## SELECTED EXTRACT
Re: dynamic words

From: Carl W. Conrad (cwconrad@artsci.wustl.edu)
Date: Fri Mar 08 1996 - 10:22:00 EST


On 3/8/96, Cal Redmond wrote:

> Brent Arias wrote,
>
> >I was wondering if I could solicit submittals of everyone's favorite
> >Greek words which meet the criteria of having a notoriously context
> >sensitive definition.
>
> One of my favorite "dynamic" words is DOKEW. In Gal. 2:6, we have the
> participle phrase APO DE TWN DOKOUNTWN EINAI TI. Does this phrase refer
> to those who were highly esteemed (as in most commentators I've read), or
> does it mean those who have the reputation but not the substance, as in
> Plato's _Apology of Socrates_, in 21B and C (in Loeb's numbering), where
> Socrates says HLTHON EPI TINA TWN DOKOUNTWN SOFWN EINAI, and then goes on
> to say that the man had the reputation of being wise but was not.
>
> What then does that do for us in Gal. 2? Is Paul here granting honor to
> those in Jerusalem, or is he indicating that they have an undeserved
> reputation for importance, as I think might be more likely?

## RECORD EXCERPTS
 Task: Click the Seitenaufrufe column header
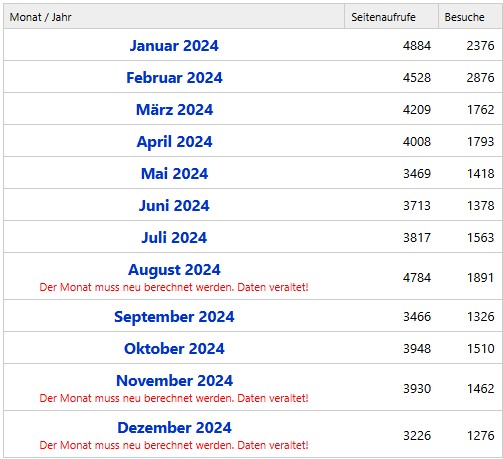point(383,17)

---

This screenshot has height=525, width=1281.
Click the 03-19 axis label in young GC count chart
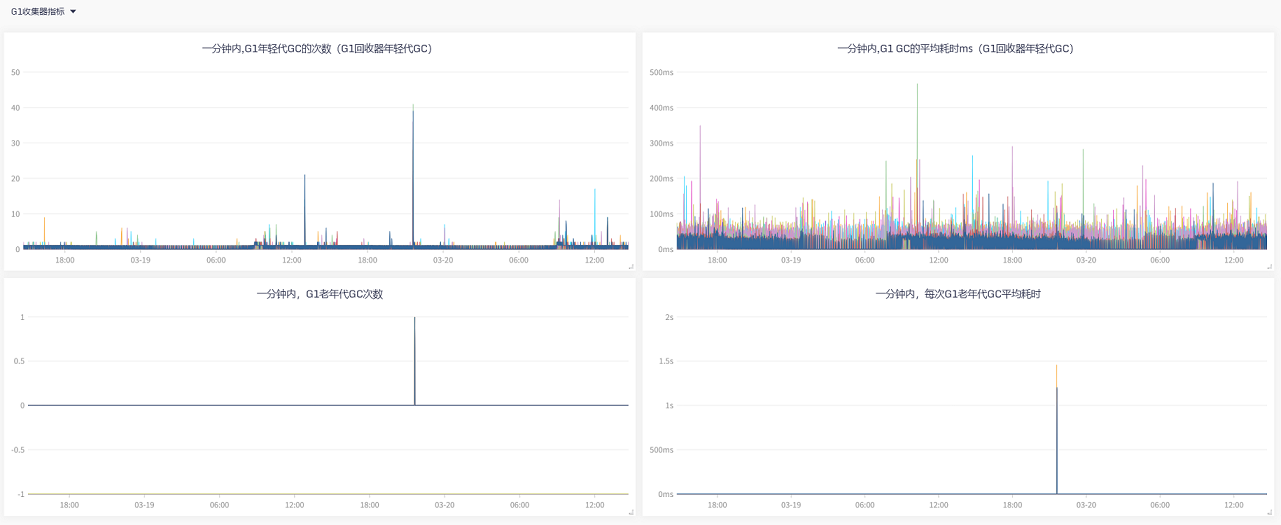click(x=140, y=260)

...

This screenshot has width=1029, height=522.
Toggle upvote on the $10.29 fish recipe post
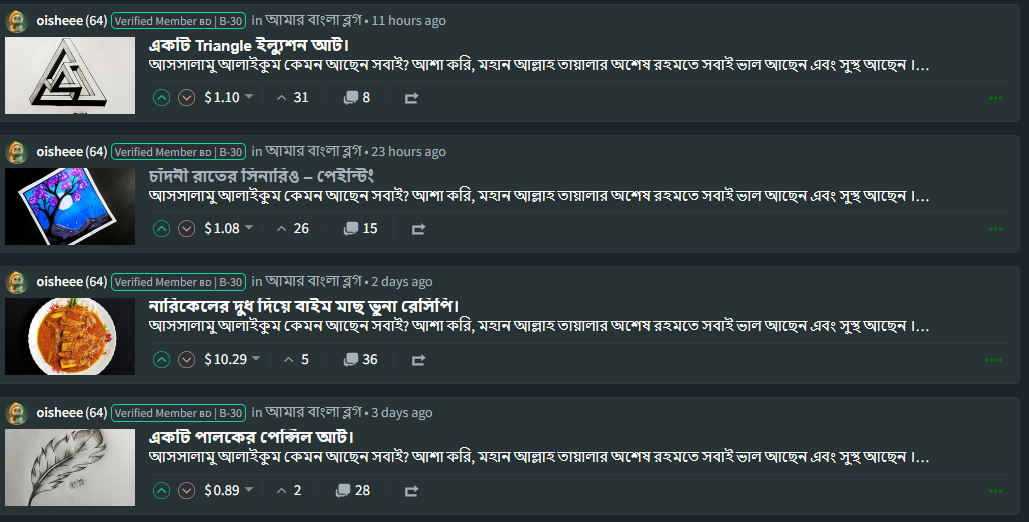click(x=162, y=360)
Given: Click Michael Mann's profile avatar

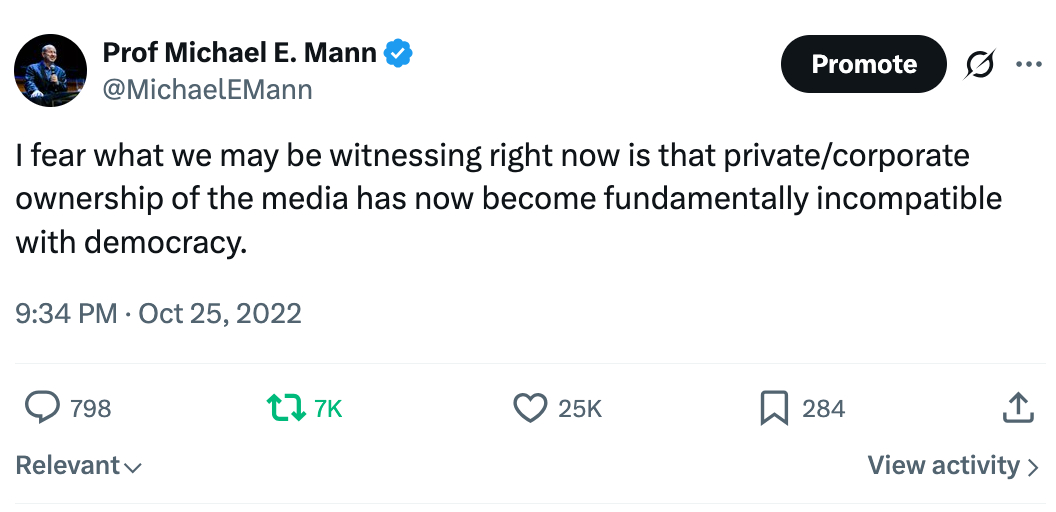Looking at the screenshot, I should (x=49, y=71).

## PROBLEM DESCRIPTION
Transcribe the whole message about dynamic Greek words, keeping every word, mark, and line break unchanged. The material has no part in this.

## FINAL ANSWER
Re: dynamic words

From: Carl W. Conrad (cwconrad@artsci.wustl.edu)
Date: Fri Mar 08 1996 - 10:22:00 EST


On 3/8/96, Cal Redmond wrote:

> Brent Arias wrote,
>
> >I was wondering if I could solicit submittals of everyone's favorite
> >Greek words which meet the criteria of having a notoriously context
> >sensitive definition.
>
> One of my favorite "dynamic" words is DOKEW. In Gal. 2:6, we have the
> participle phrase APO DE TWN DOKOUNTWN EINAI TI. Does this phrase refer
> to those who were highly esteemed (as in most commentators I've read), or
> does it mean those who have the reputation but not the substance, as in
> Plato's _Apology of Socrates_, in 21B and C (in Loeb's numbering), where
> Socrates says HLTHON EPI TINA TWN DOKOUNTWN SOFWN EINAI, and then goes on
> to say that the man had the reputation of being wise but was not.
>
> What then does that do for us in Gal. 2? Is Paul here granting honor to
> those in Jerusalem, or is he indicating that they have an undeserved
> reputation for importance, as I think might be more likely?